It is of course true that the fiduciary obligations of plan administrators are to serve the interest of participants and beneficiaries and, specifically, to provide them with the benefits authorized by the plan. But the principal statutory duties imposed on the trustees relate to the proper management, administration, and investment of fund assets, the maintenance of proper records, the disclosure of specified information, and the avoidance of conflicts of interest.

Id. at 3091 (footnote omitted). This language observes that the statute focuses not on the direct protection of a beneficiary's interests, but on the protection of the integrity of the plan in which the beneficiary is enrolled. Put another way, ERISA grants no private right of action by a beneficiary qua beneficiary; rather, it accords beneficiaries the right to sue on behalf of the entire plan if a fiduciary breaches the plan's terms. It should be noted that nothing in the above-quoted passage limits the rationale of Russell to Sec. 409.

Russell sheds light on another major reason to disallow recovery of extra-contractual damages under Sec. 502(a)(3)--Congress' glaring omission of any mention of extra-contractual damages in general, or emotional distress damages in particular:

Significantly, the statutory provision explicitly authorizing a beneficiary to bring an action to enforce his rights under the plan--Sec. 502(a)(1)(B) * * *--says nothing about the recovery of extra-contractual damages, or about the possible consequences of delay in the plan administrators' processing of a disputed claim.

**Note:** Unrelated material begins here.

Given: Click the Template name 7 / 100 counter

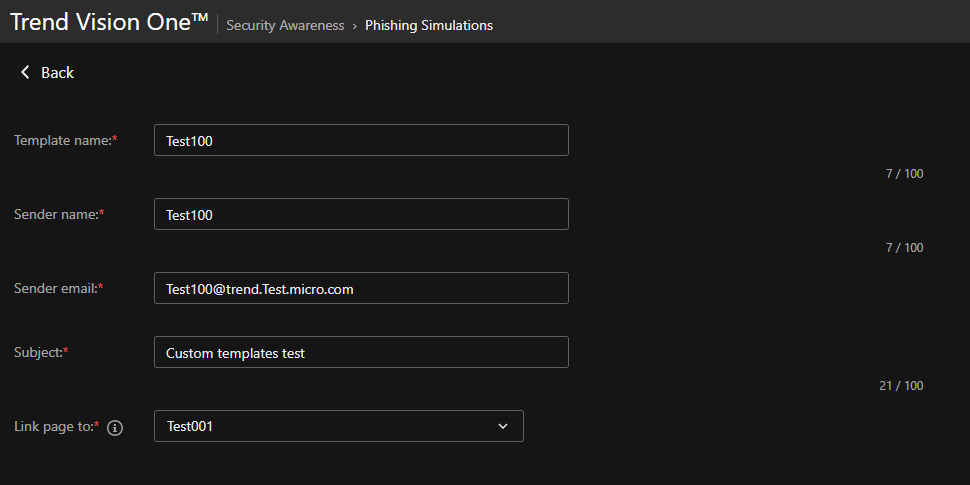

Id. at 3091. Again, there is nothing in this excerpt to indicate that the underlying reasoning does not apply to Sec. 502(a). On the contrary, the passage explicitly considers the remedies laid out in Sec. 502(a)(1)(B). Although we presume the district court herein relied on Sec. 502(a)(3), it must be noted that Sec. 502(a)(3) also "says nothing about the recovery of extra-contractual damages," Russell, 105 S.Ct. at 3091, and emphasizes protection of the plan, not the direct protection of beneficiaries. So viewed, the catch-all phrase of "other appropriate equitable relief" in Sec. 502(a)(3) provides no more foundation for an award of emotional distress damages than does the same catchall phrase in Sec. 409(a).

The Russell Court also rejected the argument that Congress meant to authorize damages for emotional distress, but simply forgot to mention them. The Court examined the six "carefully-integrated civil enforcement provisions" of Sec. 502(a) and characterized those provisions as an "interlocking, interrelated, and interdependent remedial scheme, which is in turn part of a 'comprehensive and reticulated statute.' " Russell, ...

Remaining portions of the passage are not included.